§ SOURCE
Critiques // Critique • « Asalto al agua transparente » de Luisa Pardo et Gabino Rodriguez / Festival d’Automne

Critique • « Asalto al agua transparente » de Luisa Pardo et Gabino Rodriguez / Festival d’Automne

Oct 15, 2011 | Aucun commentaire sur Critique • « Asalto al agua transparente » de Luisa Pardo et Gabino Rodriguez / Festival d’Automne

Critique de Anne-Marie Watelet

En partenariat avec le festival d’Automne à Paris et dans le cadre de l’année France-Mexique, on a pu voir la compagnie Lagartijas tiradas al sol – deux représentations, les 11 et 12 octobre – au Théatre des Arts à Cergy (Yvelines), avant d’être programmée à la Ferme du Buisson.

Écriture, mise en scène et interprétation, Luisa Pardo et Gabino Rodriguez assurent tout.

§ BLOC DE DONNÉES
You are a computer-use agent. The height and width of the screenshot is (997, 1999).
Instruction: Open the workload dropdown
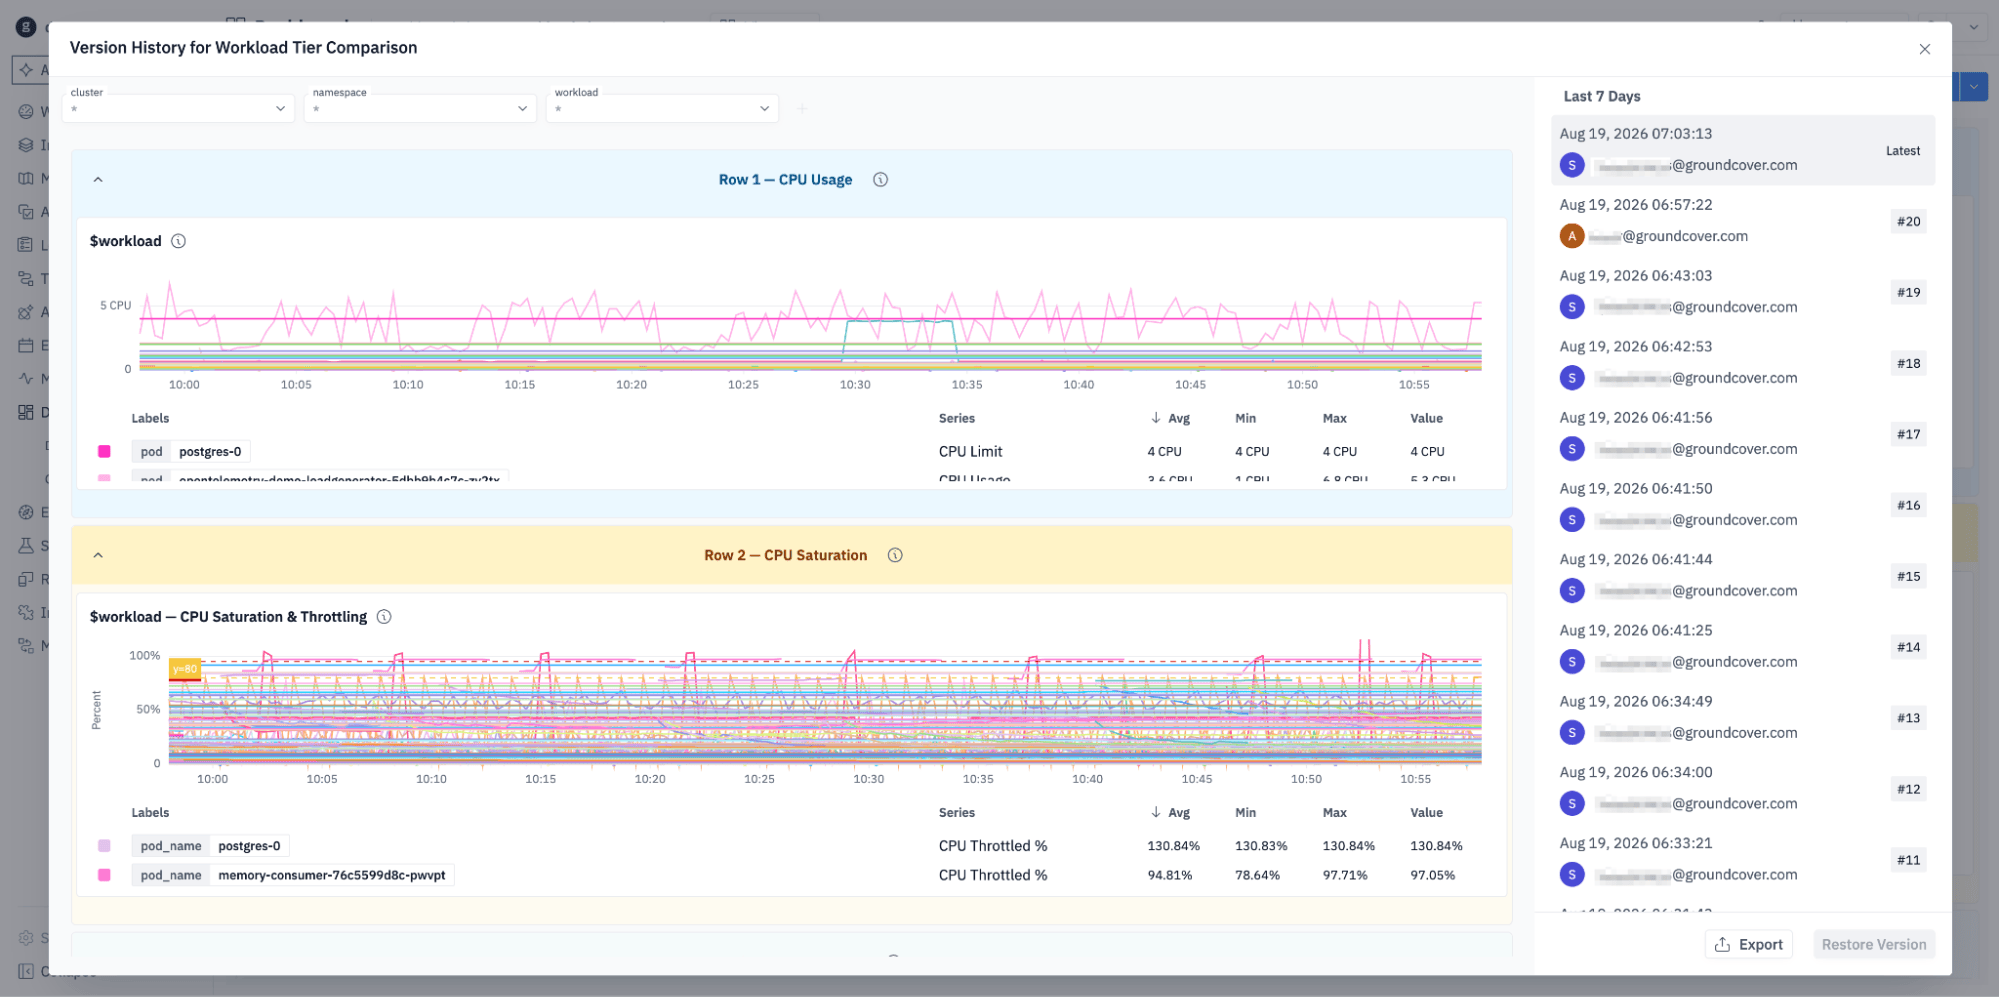662,108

§ EXERCICES
a) Selon la critique, à quelles dates la compagnie Lagartijas tiradas al sol a-t-elle donné ses représentations à Cergy ?
b) Reprenez le passage de la critique commençant par « Critiques // Critique » et allant jusqu'à « Rodriguez assurent tout. », en remplaçant « assurent » par « prennent en charge ».

§ CORRIGÉ
a) Les 11 et 12 octobre.

b)
Critiques // Critique • « Asalto al agua transparente » de Luisa Pardo et Gabino Rodriguez / Festival d’Automne

Critique • « Asalto al agua transparente » de Luisa Pardo et Gabino Rodriguez / Festival d’Automne

Oct 15, 2011 | Aucun commentaire sur Critique • « Asalto al agua transparente » de Luisa Pardo et Gabino Rodriguez / Festival d’Automne

Critique de Anne-Marie Watelet

En partenariat avec le festival d’Automne à Paris et dans le cadre de l’année France-Mexique, on a pu voir la compagnie Lagartijas tiradas al sol – deux représentations, les 11 et 12 octobre – au Théatre des Arts à Cergy (Yvelines), avant d’être programmée à la Ferme du Buisson.

Écriture, mise en scène et interprétation, Luisa Pardo et Gabino Rodriguez prennent en charge tout.